In the village of Strekov, in southern Slovakia where the flatlands give way to the sweeping Pannonian Plain, a former pumpkin-seed farmer named Zsolt Sütő has become one of the most important figures in Central European natural wine. His estate, named for the year 1075 AD when the village's existence was first committed to writing, is now a benchmark for uncompromising, zero-sulfur winemaking east of Vienna.
A Farmer Turned Philosopher
Zsolt Sütő grew up in a region where ninety percent of the population is of Hungarian descent, including himself. Before wine, he cultivated pumpkin seeds, a traditional crop of the Carpathian basin. He began acquiring vineyard land in 2002, converted to organic farming in 2009, switched to fully spontaneous fermentation in 2012, and by 2017 had committed to adding zero sulfur at any stage of production. That gradual, deliberate evolution reflects a thinker who moves at the pace of the soil.

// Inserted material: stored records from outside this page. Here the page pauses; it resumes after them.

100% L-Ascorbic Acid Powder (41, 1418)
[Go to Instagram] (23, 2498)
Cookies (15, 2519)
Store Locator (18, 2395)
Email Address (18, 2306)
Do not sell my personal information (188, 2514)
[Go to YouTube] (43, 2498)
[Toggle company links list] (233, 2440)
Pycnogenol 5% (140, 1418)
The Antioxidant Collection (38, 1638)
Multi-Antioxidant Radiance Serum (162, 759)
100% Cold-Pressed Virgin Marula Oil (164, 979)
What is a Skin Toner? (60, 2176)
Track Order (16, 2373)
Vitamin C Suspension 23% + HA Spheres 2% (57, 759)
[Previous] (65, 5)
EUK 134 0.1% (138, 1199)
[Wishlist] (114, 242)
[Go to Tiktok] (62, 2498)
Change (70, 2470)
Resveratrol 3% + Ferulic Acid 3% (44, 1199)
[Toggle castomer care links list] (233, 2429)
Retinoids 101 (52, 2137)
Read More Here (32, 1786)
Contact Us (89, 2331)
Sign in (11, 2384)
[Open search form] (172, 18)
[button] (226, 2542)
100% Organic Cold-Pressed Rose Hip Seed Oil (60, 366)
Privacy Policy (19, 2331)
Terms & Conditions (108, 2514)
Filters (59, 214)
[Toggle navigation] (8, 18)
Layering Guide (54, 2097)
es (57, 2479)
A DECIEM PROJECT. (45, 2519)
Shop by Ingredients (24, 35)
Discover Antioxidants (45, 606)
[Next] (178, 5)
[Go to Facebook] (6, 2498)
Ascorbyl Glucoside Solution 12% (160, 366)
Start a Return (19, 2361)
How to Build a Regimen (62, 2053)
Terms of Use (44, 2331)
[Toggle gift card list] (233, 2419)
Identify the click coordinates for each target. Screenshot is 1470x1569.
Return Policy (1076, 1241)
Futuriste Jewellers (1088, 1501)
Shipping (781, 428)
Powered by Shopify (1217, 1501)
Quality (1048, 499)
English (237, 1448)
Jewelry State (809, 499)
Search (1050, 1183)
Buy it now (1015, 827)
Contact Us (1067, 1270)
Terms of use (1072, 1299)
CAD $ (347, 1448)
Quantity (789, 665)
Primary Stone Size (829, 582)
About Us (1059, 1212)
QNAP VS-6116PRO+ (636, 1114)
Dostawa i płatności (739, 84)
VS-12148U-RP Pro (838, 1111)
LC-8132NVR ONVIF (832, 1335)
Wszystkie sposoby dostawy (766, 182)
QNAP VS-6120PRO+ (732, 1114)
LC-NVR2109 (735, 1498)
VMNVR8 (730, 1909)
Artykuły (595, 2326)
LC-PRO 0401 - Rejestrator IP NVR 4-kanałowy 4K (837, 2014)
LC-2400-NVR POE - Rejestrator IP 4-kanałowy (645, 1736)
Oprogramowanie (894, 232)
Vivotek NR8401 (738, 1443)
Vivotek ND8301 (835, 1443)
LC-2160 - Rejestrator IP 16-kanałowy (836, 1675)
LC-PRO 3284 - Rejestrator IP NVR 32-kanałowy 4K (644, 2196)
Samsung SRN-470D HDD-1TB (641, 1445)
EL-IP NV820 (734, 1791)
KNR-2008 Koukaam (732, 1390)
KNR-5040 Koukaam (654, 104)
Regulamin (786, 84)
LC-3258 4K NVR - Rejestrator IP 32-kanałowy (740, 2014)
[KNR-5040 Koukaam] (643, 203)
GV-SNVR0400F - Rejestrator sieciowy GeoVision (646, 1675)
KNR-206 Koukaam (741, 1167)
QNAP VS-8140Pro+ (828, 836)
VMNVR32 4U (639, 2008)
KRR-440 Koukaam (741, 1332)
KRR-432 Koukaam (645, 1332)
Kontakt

Wooden Stakes and Ancient Varieties
Across 12 hectares, Zsolt has replaced metal trellising with hand-hewn wooden stakes cut from local forest, lowering the fruit to within a few inches of the earth. He believes this physical proximity to the ground intensifies the transmission of terroir. Vines are hand-worked and sprayed only with preparations of horsetail and chamomile. The vineyards are planted primarily to indigenous and historic varieties: Welschriesling, Grüner Veltliner, Portugieser, Blaufränkisch, and newer crossings like Alibernet, Dunaj, and Devín.
Zero-Zero in the Cellar
Fermentations run entirely on native yeasts in open-top tanks and barrels. Whites often receive extended skin contact, with certain cuvées aged under a film of flor yeast in the Georgian-inspired Kakheti method. Reds may be whole-bunch fermented or destemmed depending on the vintage. Nothing is fined, filtered, or chaptalised. The wines are bottled according to the lunar calendar, by gravity, with as little disturbance as possible.
Mentor and Catalyst
Zsolt is widely credited with encouraging the founders of other Slovak natural wine estates, telling young would-be vignerons simply: do not be afraid. His wines now travel to Japan, Denmark, the UK, and the United States, carrying a village's name from the eleventh century into the twenty-first.